Construction of the new Homerton Hospital began in 1982 and was completed in July 1986. The hospital was built at a cost of £20 million and was opened by the Princess Royal in March 1987. As well as replacing the Eastern Hospital, the new hospital replaced the Mothers' Hospital Lower Clapton Road in Hackney, which closed in 1986, and the German Hospital on Ritson Road, which closed in 1987.

Clinical throughput increased further when the Hackney Hospital on Homerton High Street closed in 1995 and services were transferred to the current site.

The hospital was the designated hospital for the 2012 Summer Olympic and Paralympic Games.

==Services==
The hospital services the East London borough of Hackney and also the City of London. Specialist care is provided in obstetrics, neonatology, fetal medicine, laparoscopic surgery, fertility, bariatric surgery, obesity surgery and neurorehabilitation.

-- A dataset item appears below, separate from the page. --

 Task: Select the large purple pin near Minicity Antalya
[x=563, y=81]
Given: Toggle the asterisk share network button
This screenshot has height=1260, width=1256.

The hospital directly employs 3500 staff. The hospital received "excellent" both for service quality and use of resources in the Care Quality Commission (CQC) ratings and top rating of 3 stars with the Healthcare Commission in 2009–10. It holds the level 2 NHS Litigation Authority rating for safety for both general and maternity services.

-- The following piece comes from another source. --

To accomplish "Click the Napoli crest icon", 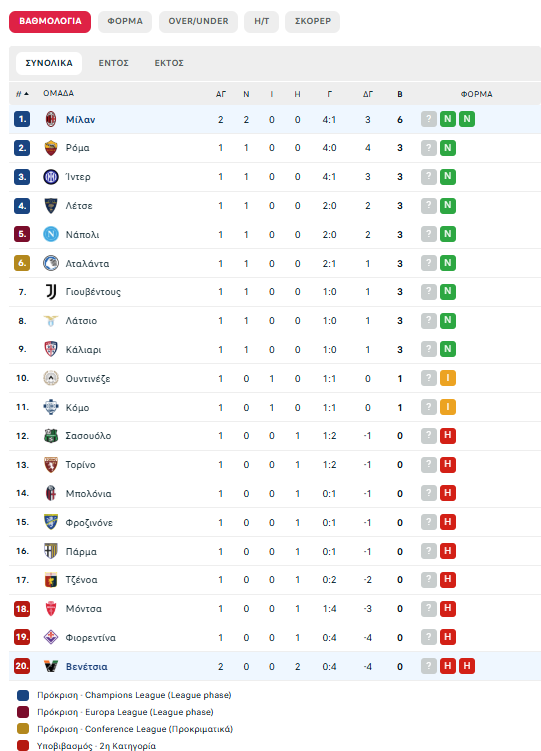I will click(x=51, y=234).
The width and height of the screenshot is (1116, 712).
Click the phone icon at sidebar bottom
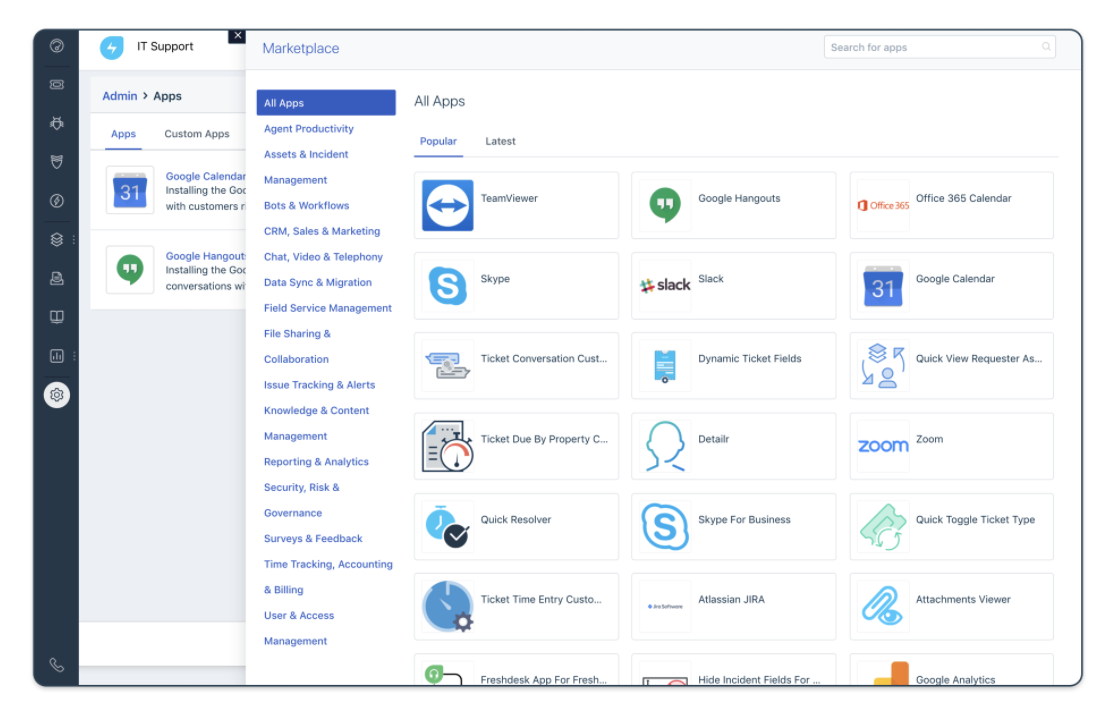tap(57, 662)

In October 2013 as a result of the Keogh Review the Trust was put into the highest risk category by the Care Quality Commission however the first CQC report following rated the A&E dept as 'outstanding'. In a 2020 report the CQC rated the hospital as outstanding overall.

==Teaching==
The hospital serves as teaching hospital for medical students from Barts and The London School of Medicine and Dentistry as well as radiography students from City, University of London. It also provides post graduate training in all major specialities.

==Transport==
London Buses routes 26, 30, 236, 242, 276, 308, 394, 425, 488, N242 and W15 serve the hospital. The nearest railway station is on the Mildmay line of the London Overground.

== In popular culture ==

In 2024, British rapper Loyle Carner revealed during his performance of Hugo: Reimagined (Live from the Royal Albert Hall) that his song Homerton was named after Homerton Hospital, where his son was born.